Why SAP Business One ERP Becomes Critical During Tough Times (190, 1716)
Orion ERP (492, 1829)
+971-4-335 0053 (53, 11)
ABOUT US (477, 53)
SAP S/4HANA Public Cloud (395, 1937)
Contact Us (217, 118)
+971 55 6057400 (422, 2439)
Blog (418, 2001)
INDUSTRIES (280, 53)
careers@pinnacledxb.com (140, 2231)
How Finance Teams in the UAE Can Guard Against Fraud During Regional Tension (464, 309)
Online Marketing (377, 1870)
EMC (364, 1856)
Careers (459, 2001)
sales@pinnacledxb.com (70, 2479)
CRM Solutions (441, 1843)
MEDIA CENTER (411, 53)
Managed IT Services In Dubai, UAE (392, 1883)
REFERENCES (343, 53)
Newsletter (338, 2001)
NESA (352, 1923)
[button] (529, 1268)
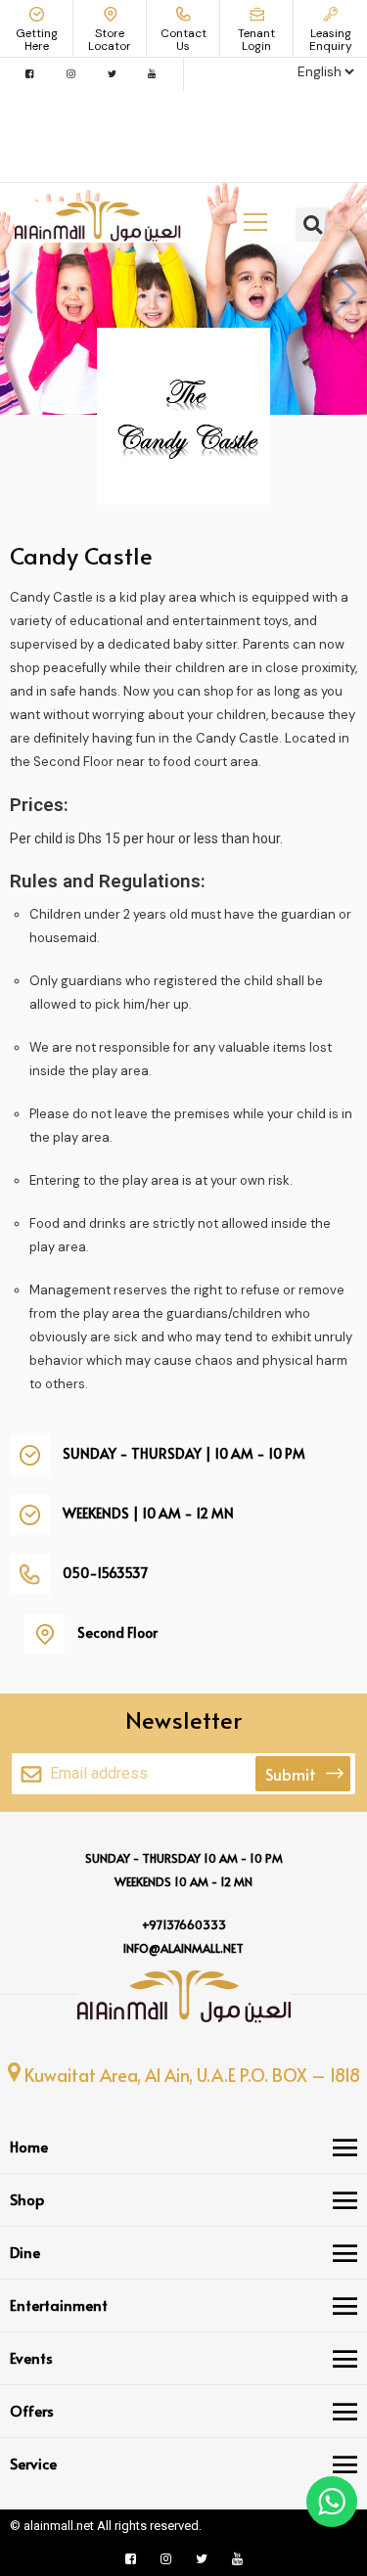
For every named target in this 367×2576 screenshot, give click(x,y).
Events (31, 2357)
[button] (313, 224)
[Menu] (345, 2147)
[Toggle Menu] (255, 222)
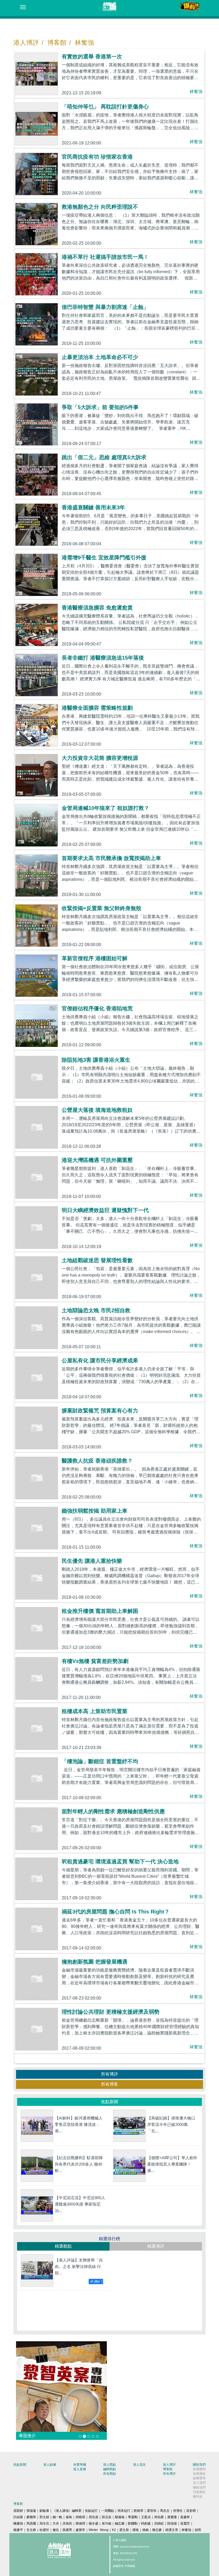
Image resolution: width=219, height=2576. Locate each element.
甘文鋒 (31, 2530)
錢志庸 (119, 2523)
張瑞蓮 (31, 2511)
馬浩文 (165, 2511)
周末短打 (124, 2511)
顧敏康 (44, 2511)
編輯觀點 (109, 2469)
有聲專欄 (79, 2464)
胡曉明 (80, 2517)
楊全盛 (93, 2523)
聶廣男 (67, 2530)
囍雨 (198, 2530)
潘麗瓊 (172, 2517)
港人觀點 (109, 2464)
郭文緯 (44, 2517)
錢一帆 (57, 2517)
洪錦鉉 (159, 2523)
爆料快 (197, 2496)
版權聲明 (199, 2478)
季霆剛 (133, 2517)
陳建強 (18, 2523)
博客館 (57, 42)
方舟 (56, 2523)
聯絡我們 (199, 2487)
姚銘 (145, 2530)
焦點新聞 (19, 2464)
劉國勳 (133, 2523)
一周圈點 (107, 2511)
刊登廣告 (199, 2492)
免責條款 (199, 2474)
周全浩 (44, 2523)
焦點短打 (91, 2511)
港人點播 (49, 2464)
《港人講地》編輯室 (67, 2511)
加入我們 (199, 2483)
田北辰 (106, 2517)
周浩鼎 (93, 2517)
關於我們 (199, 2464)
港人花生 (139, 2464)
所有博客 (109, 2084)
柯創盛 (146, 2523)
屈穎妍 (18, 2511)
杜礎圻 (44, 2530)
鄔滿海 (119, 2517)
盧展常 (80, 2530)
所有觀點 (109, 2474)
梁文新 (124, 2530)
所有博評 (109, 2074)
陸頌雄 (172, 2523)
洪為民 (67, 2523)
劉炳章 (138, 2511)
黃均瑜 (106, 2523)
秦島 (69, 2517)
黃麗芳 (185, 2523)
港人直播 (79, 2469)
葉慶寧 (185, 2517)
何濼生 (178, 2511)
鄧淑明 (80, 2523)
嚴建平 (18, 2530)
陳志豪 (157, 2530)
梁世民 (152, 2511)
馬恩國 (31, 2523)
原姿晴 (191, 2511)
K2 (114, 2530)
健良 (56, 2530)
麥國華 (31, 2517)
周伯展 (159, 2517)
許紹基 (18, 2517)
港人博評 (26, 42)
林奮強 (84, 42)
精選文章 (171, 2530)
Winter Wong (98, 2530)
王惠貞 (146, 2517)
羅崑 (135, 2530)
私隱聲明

--

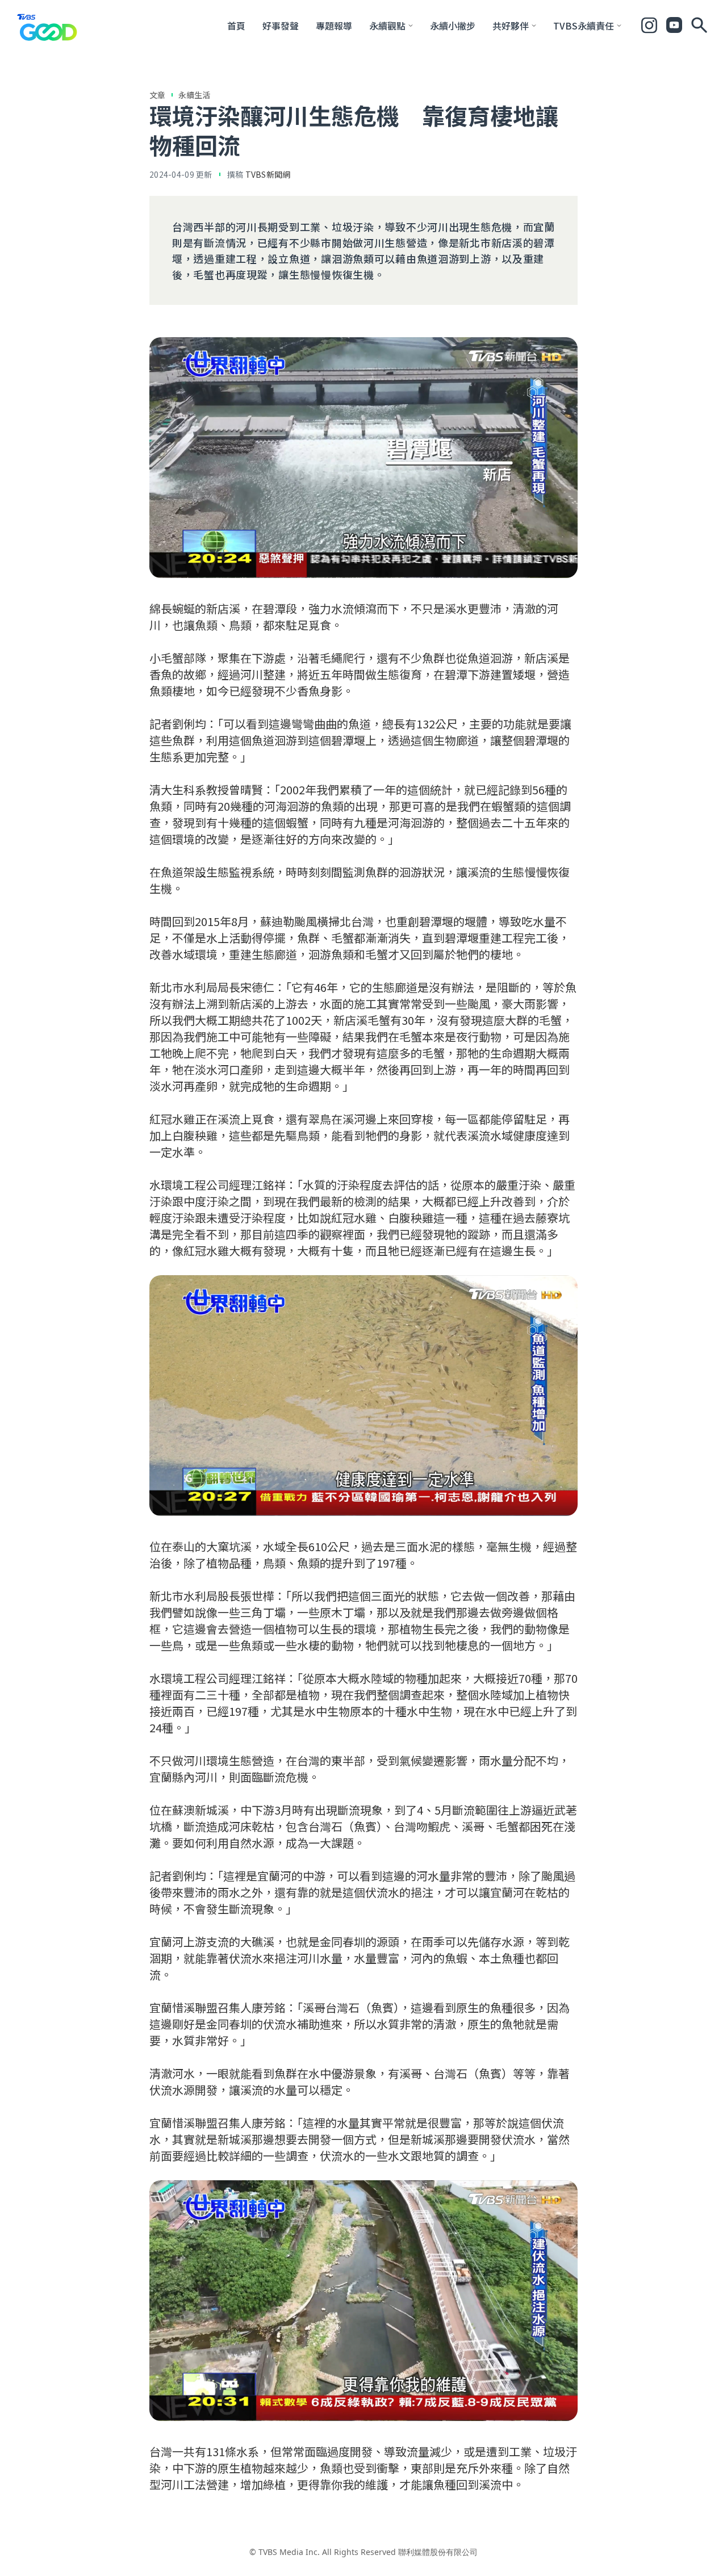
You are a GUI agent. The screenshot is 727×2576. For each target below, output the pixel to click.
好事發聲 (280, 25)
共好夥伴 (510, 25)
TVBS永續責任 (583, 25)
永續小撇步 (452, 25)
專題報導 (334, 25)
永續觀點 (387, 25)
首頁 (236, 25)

**EXERCISE OBJECTIVE**
Take the lines above from the one containing "楊全盛 (93, 2523)" to the one containing "刊登廣告 (199, 2492)" and retype them exactly, both ends included, with nothing added.

**THE ANSWER**
楊全盛 (93, 2523)
聶廣男 (67, 2530)
囍雨 (198, 2530)
潘麗瓊 (172, 2517)
港人觀點 (109, 2464)
郭文緯 (44, 2517)
錢一帆 (57, 2517)
洪錦鉉 (159, 2523)
爆料快 (197, 2496)
版權聲明 (199, 2478)
季霆剛 (133, 2517)
陳建強 (18, 2523)
博客館 (57, 42)
方舟 (56, 2523)
聯絡我們 (199, 2487)
姚銘 (145, 2530)
焦點新聞 (19, 2464)
劉國勳 (133, 2523)
一周圈點 (107, 2511)
刊登廣告 (199, 2492)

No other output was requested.